| Instruction |
Repeat the entries below word for word, starting with the line that contains "Open the IM-Антивирус chat icon" and going through the line that contains "(x=896, y=200)", both included.

| Data extract |
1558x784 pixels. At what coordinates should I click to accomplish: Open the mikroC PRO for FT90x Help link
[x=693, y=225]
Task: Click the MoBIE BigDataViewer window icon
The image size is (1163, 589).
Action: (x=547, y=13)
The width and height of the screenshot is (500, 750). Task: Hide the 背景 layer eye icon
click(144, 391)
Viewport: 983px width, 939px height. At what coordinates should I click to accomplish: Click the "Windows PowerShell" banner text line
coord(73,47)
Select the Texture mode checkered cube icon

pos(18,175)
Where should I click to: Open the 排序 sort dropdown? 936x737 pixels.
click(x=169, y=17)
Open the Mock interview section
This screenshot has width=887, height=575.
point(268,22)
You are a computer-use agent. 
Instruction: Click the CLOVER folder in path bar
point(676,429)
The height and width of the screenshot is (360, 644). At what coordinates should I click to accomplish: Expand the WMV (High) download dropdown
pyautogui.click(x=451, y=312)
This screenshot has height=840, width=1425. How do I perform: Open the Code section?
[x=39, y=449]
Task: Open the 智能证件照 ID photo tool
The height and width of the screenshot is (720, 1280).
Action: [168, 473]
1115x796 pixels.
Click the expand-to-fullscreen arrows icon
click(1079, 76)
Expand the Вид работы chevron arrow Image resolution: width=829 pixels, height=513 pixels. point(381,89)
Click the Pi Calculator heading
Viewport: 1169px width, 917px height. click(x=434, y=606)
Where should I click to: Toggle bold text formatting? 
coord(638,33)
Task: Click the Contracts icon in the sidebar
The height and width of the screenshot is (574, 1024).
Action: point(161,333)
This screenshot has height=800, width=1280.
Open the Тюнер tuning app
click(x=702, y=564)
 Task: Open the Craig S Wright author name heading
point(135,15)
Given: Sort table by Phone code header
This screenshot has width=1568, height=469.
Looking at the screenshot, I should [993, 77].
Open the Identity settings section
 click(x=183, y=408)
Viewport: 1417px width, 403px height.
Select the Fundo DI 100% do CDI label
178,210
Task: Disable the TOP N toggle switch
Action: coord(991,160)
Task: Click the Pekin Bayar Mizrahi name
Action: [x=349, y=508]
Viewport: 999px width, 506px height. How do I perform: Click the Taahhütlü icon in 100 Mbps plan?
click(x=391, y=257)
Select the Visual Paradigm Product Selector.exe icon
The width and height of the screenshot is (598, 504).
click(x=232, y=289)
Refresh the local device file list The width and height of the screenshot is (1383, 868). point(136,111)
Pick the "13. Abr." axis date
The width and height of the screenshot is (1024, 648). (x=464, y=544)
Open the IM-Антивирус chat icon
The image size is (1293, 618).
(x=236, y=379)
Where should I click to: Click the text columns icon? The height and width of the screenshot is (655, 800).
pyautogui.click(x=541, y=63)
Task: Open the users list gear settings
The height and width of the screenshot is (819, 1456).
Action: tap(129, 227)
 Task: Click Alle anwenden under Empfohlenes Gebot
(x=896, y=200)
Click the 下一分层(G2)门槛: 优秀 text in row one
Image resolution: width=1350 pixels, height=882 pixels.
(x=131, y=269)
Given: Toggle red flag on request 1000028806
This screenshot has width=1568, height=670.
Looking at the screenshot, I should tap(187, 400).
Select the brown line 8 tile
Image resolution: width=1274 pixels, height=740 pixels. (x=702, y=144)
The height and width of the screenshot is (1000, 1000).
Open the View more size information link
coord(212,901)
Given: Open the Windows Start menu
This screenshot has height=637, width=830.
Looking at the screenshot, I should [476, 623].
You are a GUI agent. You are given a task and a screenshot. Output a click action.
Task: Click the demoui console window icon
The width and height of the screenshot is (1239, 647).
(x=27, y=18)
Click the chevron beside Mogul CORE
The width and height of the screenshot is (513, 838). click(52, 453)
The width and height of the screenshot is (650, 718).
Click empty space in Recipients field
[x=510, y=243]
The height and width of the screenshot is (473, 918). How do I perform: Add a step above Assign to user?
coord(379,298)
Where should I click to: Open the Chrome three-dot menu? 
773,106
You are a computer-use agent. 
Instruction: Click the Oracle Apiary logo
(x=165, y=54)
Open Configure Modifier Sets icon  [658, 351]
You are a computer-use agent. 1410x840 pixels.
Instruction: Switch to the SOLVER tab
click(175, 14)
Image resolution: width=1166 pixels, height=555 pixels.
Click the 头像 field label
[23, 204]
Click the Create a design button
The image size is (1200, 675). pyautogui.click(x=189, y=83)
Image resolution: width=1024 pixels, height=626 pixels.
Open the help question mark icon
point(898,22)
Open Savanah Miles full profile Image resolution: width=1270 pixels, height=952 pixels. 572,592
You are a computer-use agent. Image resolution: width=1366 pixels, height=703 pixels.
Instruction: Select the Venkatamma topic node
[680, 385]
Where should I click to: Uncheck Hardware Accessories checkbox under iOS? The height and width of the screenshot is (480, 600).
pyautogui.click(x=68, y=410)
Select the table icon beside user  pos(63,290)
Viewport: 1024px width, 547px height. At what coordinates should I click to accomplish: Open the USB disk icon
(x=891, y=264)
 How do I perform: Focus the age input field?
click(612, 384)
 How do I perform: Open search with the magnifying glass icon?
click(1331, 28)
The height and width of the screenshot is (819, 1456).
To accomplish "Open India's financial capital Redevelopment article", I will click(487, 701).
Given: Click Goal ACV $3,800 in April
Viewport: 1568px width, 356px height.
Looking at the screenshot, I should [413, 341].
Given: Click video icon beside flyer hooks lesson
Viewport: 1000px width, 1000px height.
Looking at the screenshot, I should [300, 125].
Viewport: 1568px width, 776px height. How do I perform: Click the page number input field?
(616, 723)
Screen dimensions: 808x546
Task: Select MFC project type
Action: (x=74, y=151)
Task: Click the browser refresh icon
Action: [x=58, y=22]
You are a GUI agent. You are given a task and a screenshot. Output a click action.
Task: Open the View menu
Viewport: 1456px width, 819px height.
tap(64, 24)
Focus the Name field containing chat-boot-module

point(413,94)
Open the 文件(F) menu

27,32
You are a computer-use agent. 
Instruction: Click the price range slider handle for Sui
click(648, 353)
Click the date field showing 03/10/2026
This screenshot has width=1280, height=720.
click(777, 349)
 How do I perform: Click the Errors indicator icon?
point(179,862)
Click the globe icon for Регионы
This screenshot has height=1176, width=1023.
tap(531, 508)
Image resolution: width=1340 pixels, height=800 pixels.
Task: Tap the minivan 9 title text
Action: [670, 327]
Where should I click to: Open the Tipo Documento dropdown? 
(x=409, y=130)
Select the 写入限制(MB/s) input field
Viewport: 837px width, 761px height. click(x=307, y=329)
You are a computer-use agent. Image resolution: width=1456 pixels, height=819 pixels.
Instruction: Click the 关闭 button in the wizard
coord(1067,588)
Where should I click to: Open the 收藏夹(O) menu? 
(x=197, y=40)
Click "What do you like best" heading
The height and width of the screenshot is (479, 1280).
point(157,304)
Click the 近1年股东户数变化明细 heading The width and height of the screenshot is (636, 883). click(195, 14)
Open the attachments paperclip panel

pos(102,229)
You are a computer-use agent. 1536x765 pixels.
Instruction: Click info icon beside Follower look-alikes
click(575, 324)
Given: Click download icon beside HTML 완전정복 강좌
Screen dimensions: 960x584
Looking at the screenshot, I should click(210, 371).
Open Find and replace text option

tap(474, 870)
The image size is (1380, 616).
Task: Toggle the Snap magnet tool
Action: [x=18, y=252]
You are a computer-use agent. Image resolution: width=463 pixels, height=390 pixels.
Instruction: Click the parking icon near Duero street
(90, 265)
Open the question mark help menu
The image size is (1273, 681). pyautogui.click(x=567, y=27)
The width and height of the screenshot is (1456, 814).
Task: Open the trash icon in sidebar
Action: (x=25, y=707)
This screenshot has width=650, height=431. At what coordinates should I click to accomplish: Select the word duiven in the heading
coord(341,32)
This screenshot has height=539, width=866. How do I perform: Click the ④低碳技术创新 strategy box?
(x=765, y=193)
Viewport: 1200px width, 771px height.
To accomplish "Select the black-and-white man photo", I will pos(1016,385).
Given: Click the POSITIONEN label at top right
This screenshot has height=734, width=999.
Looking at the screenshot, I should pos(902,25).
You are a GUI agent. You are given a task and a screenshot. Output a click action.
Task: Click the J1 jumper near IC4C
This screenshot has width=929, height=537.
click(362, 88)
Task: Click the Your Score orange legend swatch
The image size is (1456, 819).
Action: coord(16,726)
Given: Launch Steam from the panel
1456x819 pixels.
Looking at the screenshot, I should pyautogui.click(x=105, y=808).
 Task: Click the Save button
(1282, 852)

| Solution for this exercise |
Open the IM-Антивирус chat icon
The image size is (1293, 618).
(x=236, y=379)
Where should I click to: Click the text columns icon? The height and width of the screenshot is (655, 800).
pyautogui.click(x=541, y=63)
Task: Open the users list gear settings
The height and width of the screenshot is (819, 1456).
Action: tap(129, 227)
 Task: Click Alle anwenden under Empfohlenes Gebot
(x=896, y=200)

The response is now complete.